Abstract:
In today's world, traffic monitoring and surveillance are becoming increasingly popular.
Traffic data analysis relies heavily on computer vision and its tools. One of the challenging tasks
in this domain is real-time detection and classification of moving vehicles. Varying image quality,
size, occlusion, similar vehicle shape, camera angle, etc., are some of the primary problems in the
classification phase. Additionally, issue of moving cast shadow makes it challenging to design
robust foreground detection and identification algorithms. The absence of standardization of urban
traffic data is noted as a major problem that must be addressed by the research community to
proceed in identifying and removing the moving cast shadow detection correctly. This work
systematically analyzes existing vision and deep learning models for multiple standard and custom
datasets. Moreover, a variety of computer vision and deep learning-based algorithms have been
explored and examined in this dissertation before settling on the state-of-the-art pipeline for
vehicle detection and accurate classification. The pipeline incorporates the queue length estimation
at a signal intersection using a comprehensive and complex urban dataset acquired locally.

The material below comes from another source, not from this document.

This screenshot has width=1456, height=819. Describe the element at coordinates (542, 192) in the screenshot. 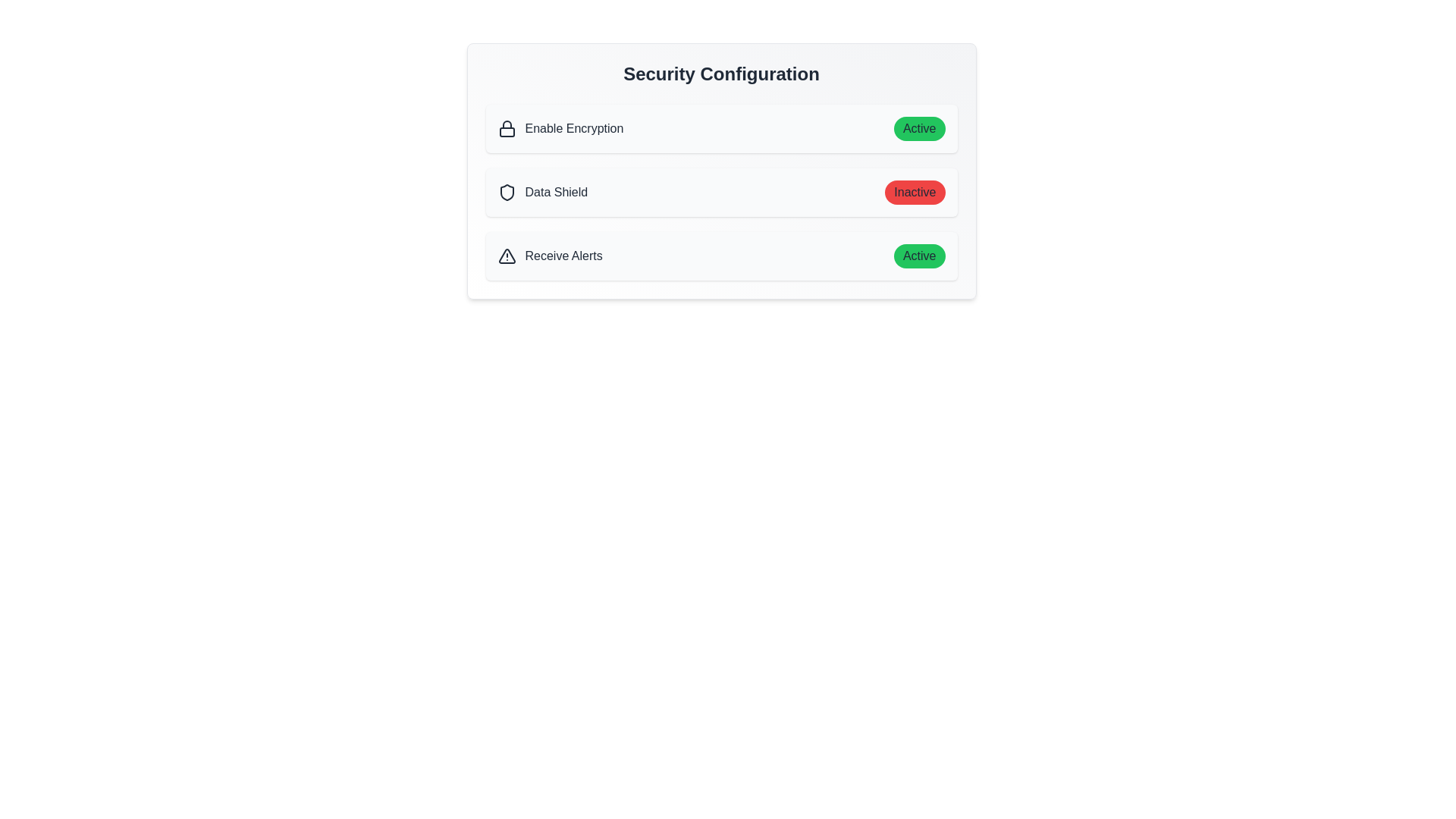

I see `the Static Label with Icon that displays 'Data Shield', located in the 'Security Configuration' card, positioned below 'Enable Encryption' and above 'Receive Alerts'` at that location.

To kickstart the research, four different datasets with various challenging conditions have been
acquired. These datasets include the NIPA dataset, Toll Plaza dataset, urban dataset (I, II, III), and
university road dataset. For vehicle detection, several conventional (i.e., Blob statistics and Haar
cascade method) and advanced techniques (MobileNet, ResNet, Inception, and different variants
of YOLO) have been investigated on different datasets with a variety of challenging conditions.
Shadow pre-processing has been investigated using different GAN-based and gamma correction based methods. Furthermore, both fine-grained and coarse classification problems have been
examined using several simple and advanced classification algorithms including ANN, ResNet,
MobileNet, and EfficientNet models. Also, fine-grained classification has been examined using
one-shot learning and compared the fusion-based novel technique (Fused edge features (FE-CNN)
for both coarse and fine-grained classification.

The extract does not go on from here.